Arch Surg. 2008;143(1):62-67.

Background  Timely diagnosis and treatment of adrenal insufficiency (AI) dramatically reduces mortality in trauma patients. We sought to identify risk factors and populations with a high risk of developing AI.

Design  Retrospective registry study.

Setting  Academic level I trauma center.

Patients  All trauma patients in the intensive care unit who underwent cosyntropin stimulation testing (CST) for presumed AI from January 1, 2002, through December 31, 2004.

Interventions  Cosyntropin stimulation testing, in which response was defined as an increase of 9 µg/dL (248 nmol/L) or more in cortisol level.

Main Outcome Measures  Risk factors for developing AI in critically ill trauma patients.

Results  In 137 patients, CST was performed; 83 (60.6%) were nonresponders and 54 (39.4%) were responders. Age, sex, race, trauma mechanism, Injury Severity Score, and Revised Trauma Score were not statistically different between the groups. Rates of sepsis/septic shock, mechanical ventilation, and mortality were also similar between the 2 groups. However, rates of hemorrhagic shock on admission (45 [54%] vs 16 [30%]), requirement of vasopressor support (65 [78%] vs 28 [52%]), and etomidate exposure (59 [71%] vs 28 [52%]) were all significantly higher in the nonresponder group (P < .01). The increased risk of AI remained after controlling for potential confounding covariates (age, mechanism, Injury Severity Score, and Revised Trauma Score).

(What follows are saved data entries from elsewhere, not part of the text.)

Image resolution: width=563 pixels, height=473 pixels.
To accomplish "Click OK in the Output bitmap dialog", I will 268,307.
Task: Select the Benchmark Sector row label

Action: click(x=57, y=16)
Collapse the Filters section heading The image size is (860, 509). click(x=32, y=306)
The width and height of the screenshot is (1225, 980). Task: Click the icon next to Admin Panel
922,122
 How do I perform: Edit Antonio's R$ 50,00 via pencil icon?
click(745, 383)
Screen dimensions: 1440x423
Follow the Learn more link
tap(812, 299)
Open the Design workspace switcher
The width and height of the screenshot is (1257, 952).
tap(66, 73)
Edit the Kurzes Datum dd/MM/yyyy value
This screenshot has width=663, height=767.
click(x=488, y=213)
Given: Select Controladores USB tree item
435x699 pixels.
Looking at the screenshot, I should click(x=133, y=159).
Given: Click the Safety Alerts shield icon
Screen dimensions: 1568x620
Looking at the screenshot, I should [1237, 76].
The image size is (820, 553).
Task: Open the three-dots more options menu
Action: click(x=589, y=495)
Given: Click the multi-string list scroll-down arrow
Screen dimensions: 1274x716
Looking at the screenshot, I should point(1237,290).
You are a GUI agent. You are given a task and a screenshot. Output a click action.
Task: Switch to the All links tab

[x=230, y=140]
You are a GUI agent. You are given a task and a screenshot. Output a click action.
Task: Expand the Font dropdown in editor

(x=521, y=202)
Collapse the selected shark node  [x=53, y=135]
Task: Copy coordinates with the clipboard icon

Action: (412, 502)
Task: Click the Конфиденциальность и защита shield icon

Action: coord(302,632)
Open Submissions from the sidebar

Conclusions  Exposure to etomidate is a modifiable risk factor for the development of AI in this sample of critically injured patients. The use of etomidate for procedural sedation and rapid-sequence intubation in this patient population should be reevaluated.

Author Affiliations: Division of Trauma and Surgical Critical Care, Department of Surgery (Drs Cotton, Guillamondegui, Carpenter, and Morris), and Departments of Clinical Pharmacology (Drs Fleming and Patel) and Biostatistics (Dr Arbogast), Vanderbilt University Medical Center, Nashville, Tennessee.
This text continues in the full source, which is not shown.